• **PROVIDED TEXT**
--- START ---
Dulche de Leche
Super easy

Sweet, thick and rich with caramel notes.  What's not to like.

Check out the notes section to see how I made this lactose free.

Category: Sauces, Rubs & Marinades

Ingredients

For 1 Batch(es)

The Recipe

2 cans sweetened condensed milk

Dulche de Leche Directions

Option 1: Take cans of sweetened condensed milk and remove the label.  Place in a large pot and submerge the cans in water to cover them with 1-2 inches (2.5-5cm) water.  *Note: Don't use the cans with the pull tab.

Place over medium heat.  When the cans begin to boil reduce to simmer and keep an eye on it to see if the water will need to be topped up.  You're going to cook this for 2 - 3 hours.  2 hours will give you a light golden colour and 3 will offer a much darker, amber colour with a richer flavour.

 

Option 2: Preheat your oven to 425°F or 220°C.  Pour the sweetened condensed milk into a pie dish or cake pan and cover tightly with tin foil.  You're going to want to select a dish that fits inside another dish that you have because the dish with the sweetened condensed milk is going to go into the next dish.  Fill the outside dish with water with at least 1inch (2.5cm) of hot water.  Bake for 1 hour 45minutes.  If you bake it for longer you're going to get a richer colour.

 

Once you've made the dulche de leche, let it cool.  If it isn't at the thickness/consistency you're looking for put it in a double boiler and cook it a bit longer ensuring that you stir it to prevent it from burning.  It goes from not quite done to oh, my goodness I've ruined it, very quickly.

 

Your dulche de leche will last in a sealed container for up to 2 weeks in the fridge.

Notes

*I made my sweetened condensed milk lactose free by opting for option 2.  Prior to making the dulche de leche I opened the tins and poured it into a large sealable container and added a few drops of liquid lacteeze.  You can purchase this at almost any pharmacy (walmart, loblaws, target...).  Give the condensed milk a good stir and let the lacteeze work its magic.  The lacteeze eats the lactose sugars making it safe for people with lactose intollerance.  And when you're making the dulche de leche after 48 hours, the lacteeze enzyme stops acting and becomes more shelf stable.
--- END ---
• **EXERCISE SET**
A – According to the dulche de leche recipe, how long does the dish bake in Option 2?
B – Decide whether each statement agrees with the dulche de leche recipe, answering yes or no and quoting the words that settle it. (i) Option 1 calls for cans with a pull tab. (ii) For Option 2, the oven is preheated to 425°F or 220°C. (iii) The finished dulche de leche keeps in the fridge for up to 2 weeks in a sealed container.
C – Quote the stretch of the dulche de leche recipe from "Dulche de Leche Directions" through "a richer flavour.".
The records have no connection to the dulche de leche recipe.

• **EXERCISE DATA**
--- START ---
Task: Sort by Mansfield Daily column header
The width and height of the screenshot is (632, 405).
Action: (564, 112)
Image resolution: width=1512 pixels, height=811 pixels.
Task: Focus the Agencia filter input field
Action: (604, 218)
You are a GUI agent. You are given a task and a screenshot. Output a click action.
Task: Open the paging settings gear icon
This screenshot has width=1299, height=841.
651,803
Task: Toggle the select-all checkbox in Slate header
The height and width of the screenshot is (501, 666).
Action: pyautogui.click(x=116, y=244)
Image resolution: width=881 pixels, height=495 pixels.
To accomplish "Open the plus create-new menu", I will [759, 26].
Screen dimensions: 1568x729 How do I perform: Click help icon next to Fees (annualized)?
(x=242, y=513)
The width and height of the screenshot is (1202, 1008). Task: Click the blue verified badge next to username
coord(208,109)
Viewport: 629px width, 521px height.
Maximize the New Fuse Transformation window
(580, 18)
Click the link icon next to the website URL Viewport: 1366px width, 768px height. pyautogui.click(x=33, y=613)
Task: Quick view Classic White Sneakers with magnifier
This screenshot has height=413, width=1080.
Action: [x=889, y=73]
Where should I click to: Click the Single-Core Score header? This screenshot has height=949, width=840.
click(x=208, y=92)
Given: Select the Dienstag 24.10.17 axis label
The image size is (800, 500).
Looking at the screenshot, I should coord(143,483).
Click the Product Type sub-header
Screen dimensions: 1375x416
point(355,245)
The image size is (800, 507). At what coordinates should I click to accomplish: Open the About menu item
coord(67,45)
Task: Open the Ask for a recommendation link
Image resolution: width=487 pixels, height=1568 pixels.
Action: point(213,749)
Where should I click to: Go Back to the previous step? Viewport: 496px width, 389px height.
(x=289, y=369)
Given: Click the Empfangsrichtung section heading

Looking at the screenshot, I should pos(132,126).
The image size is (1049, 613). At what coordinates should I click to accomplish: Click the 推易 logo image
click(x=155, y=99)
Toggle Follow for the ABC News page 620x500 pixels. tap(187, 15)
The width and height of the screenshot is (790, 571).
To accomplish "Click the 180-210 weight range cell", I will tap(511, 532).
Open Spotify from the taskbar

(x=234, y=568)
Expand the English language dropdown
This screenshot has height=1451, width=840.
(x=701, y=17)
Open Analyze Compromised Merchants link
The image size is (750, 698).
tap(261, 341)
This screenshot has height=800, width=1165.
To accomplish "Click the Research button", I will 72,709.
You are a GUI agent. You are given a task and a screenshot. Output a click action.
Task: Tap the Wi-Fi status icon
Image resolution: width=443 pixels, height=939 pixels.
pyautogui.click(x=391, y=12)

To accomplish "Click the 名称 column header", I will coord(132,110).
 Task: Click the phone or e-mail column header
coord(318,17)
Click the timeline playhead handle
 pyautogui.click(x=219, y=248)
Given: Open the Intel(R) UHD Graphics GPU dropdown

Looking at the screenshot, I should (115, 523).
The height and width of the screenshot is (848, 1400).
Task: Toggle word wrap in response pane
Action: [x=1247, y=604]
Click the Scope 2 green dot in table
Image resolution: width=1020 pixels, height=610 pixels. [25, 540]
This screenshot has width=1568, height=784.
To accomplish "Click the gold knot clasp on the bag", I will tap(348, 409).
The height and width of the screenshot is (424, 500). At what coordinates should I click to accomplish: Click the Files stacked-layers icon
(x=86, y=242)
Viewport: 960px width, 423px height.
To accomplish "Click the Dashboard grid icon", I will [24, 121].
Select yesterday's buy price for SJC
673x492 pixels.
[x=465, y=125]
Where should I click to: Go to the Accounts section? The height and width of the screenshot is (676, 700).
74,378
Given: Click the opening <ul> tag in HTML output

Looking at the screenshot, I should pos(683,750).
--- END ---
• **ANSWERS TO THE PROBLEMS**
A – 1 hour 45 minutes.

B –
(i) No: "Don't use the cans with the pull tab."
(ii) Yes: "Preheat your oven to 425°F or 220°C."
(iii) Yes: "Your dulche de leche will last in a sealed container for up to 2 weeks in the fridge."

C –
Dulche de Leche Directions

Option 1: Take cans of sweetened condensed milk and remove the label.  Place in a large pot and submerge the cans in water to cover them with 1-2 inches (2.5-5cm) water.  *Note: Don't use the cans with the pull tab.

Place over medium heat.  When the cans begin to boil reduce to simmer and keep an eye on it to see if the water will need to be topped up.  You're going to cook this for 2 - 3 hours.  2 hours will give you a light golden colour and 3 will offer a much darker, amber colour with a richer flavour.